Work order: Please provide the entries below again, word for word.

Start of Dataset records

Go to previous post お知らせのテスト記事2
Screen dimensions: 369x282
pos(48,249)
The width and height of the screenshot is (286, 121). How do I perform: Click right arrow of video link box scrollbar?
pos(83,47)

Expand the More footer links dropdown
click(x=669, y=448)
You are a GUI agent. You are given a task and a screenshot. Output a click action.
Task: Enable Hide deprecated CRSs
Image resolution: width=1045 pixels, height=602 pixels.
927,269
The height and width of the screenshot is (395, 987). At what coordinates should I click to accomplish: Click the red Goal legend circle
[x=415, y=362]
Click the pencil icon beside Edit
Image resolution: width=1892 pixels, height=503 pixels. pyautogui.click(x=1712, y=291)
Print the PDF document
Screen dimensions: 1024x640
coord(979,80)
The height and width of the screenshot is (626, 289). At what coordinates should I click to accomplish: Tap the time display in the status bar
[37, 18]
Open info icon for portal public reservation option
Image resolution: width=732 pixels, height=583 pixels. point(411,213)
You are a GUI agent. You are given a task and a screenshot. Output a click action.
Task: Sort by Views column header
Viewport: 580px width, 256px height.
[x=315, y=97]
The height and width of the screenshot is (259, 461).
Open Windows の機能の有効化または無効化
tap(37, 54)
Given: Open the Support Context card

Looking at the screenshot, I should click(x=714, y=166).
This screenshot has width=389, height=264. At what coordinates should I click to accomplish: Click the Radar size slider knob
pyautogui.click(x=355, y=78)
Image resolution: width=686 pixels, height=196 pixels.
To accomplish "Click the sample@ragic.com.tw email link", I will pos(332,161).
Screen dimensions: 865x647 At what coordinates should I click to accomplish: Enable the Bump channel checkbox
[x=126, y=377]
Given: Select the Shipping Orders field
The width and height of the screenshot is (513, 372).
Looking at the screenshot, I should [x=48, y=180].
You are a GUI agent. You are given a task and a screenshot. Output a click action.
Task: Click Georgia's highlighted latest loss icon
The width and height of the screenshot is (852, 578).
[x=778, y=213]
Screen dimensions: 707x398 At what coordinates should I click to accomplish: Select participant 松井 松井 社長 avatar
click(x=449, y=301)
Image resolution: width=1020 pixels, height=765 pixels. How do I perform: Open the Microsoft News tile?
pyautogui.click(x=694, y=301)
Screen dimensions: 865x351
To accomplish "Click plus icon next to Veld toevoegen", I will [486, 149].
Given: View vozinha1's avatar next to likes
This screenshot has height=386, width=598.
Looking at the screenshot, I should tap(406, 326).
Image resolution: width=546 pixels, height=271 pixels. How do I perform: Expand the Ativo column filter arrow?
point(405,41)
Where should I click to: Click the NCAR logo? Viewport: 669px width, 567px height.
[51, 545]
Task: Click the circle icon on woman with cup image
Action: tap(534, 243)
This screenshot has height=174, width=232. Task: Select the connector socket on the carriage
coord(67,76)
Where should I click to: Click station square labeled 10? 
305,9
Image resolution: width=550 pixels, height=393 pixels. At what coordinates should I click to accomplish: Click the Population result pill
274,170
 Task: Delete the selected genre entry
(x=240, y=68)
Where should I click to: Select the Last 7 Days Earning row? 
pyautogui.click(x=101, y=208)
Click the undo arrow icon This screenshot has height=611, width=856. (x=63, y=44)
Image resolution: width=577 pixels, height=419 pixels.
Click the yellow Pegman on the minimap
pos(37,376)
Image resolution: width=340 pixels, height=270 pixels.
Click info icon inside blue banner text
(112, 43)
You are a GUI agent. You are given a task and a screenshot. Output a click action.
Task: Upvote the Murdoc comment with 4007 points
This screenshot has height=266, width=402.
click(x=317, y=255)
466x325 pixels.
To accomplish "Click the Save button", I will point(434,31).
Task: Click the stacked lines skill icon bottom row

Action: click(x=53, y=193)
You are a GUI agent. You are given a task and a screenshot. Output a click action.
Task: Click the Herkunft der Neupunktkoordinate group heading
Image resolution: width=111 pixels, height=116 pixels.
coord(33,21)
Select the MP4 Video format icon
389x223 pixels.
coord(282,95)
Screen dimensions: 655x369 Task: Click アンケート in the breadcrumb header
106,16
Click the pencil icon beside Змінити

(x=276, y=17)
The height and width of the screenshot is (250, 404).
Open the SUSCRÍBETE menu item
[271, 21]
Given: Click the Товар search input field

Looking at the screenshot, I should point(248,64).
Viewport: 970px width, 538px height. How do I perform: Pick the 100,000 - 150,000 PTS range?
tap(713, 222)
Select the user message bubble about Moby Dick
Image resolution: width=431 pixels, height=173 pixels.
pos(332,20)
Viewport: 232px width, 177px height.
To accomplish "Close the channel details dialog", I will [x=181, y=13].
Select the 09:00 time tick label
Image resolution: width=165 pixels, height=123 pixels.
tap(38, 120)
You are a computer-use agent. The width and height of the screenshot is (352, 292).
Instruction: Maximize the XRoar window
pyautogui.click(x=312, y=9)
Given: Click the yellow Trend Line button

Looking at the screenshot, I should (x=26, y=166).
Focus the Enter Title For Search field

End of Dataset records

Written response:
Go to previous post お知らせのテスト記事2
Screen dimensions: 369x282
pos(48,249)
The width and height of the screenshot is (286, 121). How do I perform: Click right arrow of video link box scrollbar?
pos(83,47)

Expand the More footer links dropdown
click(x=669, y=448)
You are a GUI agent. You are given a task and a screenshot. Output a click action.
Task: Enable Hide deprecated CRSs
Image resolution: width=1045 pixels, height=602 pixels.
927,269
The height and width of the screenshot is (395, 987). At what coordinates should I click to accomplish: Click the red Goal legend circle
[x=415, y=362]
Click the pencil icon beside Edit
Image resolution: width=1892 pixels, height=503 pixels. pyautogui.click(x=1712, y=291)
Print the PDF document
Screen dimensions: 1024x640
coord(979,80)
The height and width of the screenshot is (626, 289). At what coordinates should I click to accomplish: Tap the time display in the status bar
[37, 18]
Open info icon for portal public reservation option
Image resolution: width=732 pixels, height=583 pixels. point(411,213)
You are a GUI agent. You are given a task and a screenshot. Output a click action.
Task: Sort by Views column header
Viewport: 580px width, 256px height.
[x=315, y=97]
The height and width of the screenshot is (259, 461).
Open Windows の機能の有効化または無効化
tap(37, 54)
Given: Open the Support Context card

Looking at the screenshot, I should click(x=714, y=166).
This screenshot has width=389, height=264. At what coordinates should I click to accomplish: Click the Radar size slider knob
pyautogui.click(x=355, y=78)
Image resolution: width=686 pixels, height=196 pixels.
To accomplish "Click the sample@ragic.com.tw email link", I will pos(332,161).
Screen dimensions: 865x647 At what coordinates should I click to accomplish: Enable the Bump channel checkbox
[x=126, y=377]
Given: Select the Shipping Orders field
The width and height of the screenshot is (513, 372).
Looking at the screenshot, I should [x=48, y=180].
You are a GUI agent. You are given a task and a screenshot. Output a click action.
Task: Click Georgia's highlighted latest loss icon
The width and height of the screenshot is (852, 578).
[x=778, y=213]
Screen dimensions: 707x398 At what coordinates should I click to accomplish: Select participant 松井 松井 社長 avatar
click(x=449, y=301)
Image resolution: width=1020 pixels, height=765 pixels. How do I perform: Open the Microsoft News tile?
pyautogui.click(x=694, y=301)
Screen dimensions: 865x351
To accomplish "Click plus icon next to Veld toevoegen", I will [486, 149].
Given: View vozinha1's avatar next to likes
This screenshot has height=386, width=598.
Looking at the screenshot, I should tap(406, 326).
Image resolution: width=546 pixels, height=271 pixels. How do I perform: Expand the Ativo column filter arrow?
point(405,41)
Where should I click to: Click the NCAR logo? Viewport: 669px width, 567px height.
[51, 545]
Task: Click the circle icon on woman with cup image
Action: tap(534, 243)
This screenshot has height=174, width=232. Task: Select the connector socket on the carriage
coord(67,76)
Where should I click to: Click station square labeled 10? 
305,9
Image resolution: width=550 pixels, height=393 pixels. At what coordinates should I click to accomplish: Click the Population result pill
274,170
 Task: Delete the selected genre entry
(x=240, y=68)
Where should I click to: Select the Last 7 Days Earning row? 
pyautogui.click(x=101, y=208)
Click the undo arrow icon This screenshot has height=611, width=856. (x=63, y=44)
Image resolution: width=577 pixels, height=419 pixels.
Click the yellow Pegman on the minimap
pos(37,376)
Image resolution: width=340 pixels, height=270 pixels.
Click info icon inside blue banner text
(112, 43)
You are a GUI agent. You are given a task and a screenshot. Output a click action.
Task: Upvote the Murdoc comment with 4007 points
This screenshot has height=266, width=402.
click(x=317, y=255)
466x325 pixels.
To accomplish "Click the Save button", I will point(434,31).
Task: Click the stacked lines skill icon bottom row

Action: click(x=53, y=193)
You are a GUI agent. You are given a task and a screenshot. Output a click action.
Task: Click the Herkunft der Neupunktkoordinate group heading
Image resolution: width=111 pixels, height=116 pixels.
coord(33,21)
Select the MP4 Video format icon
389x223 pixels.
coord(282,95)
Screen dimensions: 655x369 Task: Click アンケート in the breadcrumb header
106,16
Click the pencil icon beside Змінити

(x=276, y=17)
The height and width of the screenshot is (250, 404).
Open the SUSCRÍBETE menu item
[271, 21]
Given: Click the Товар search input field

Looking at the screenshot, I should point(248,64).
Viewport: 970px width, 538px height. How do I perform: Pick the 100,000 - 150,000 PTS range?
tap(713, 222)
Select the user message bubble about Moby Dick
Image resolution: width=431 pixels, height=173 pixels.
pos(332,20)
Viewport: 232px width, 177px height.
To accomplish "Close the channel details dialog", I will [x=181, y=13].
Select the 09:00 time tick label
Image resolution: width=165 pixels, height=123 pixels.
tap(38, 120)
You are a computer-use agent. The width and height of the screenshot is (352, 292).
Instruction: Maximize the XRoar window
pyautogui.click(x=312, y=9)
Given: Click the yellow Trend Line button

Looking at the screenshot, I should (x=26, y=166).
Focus the Enter Title For Search field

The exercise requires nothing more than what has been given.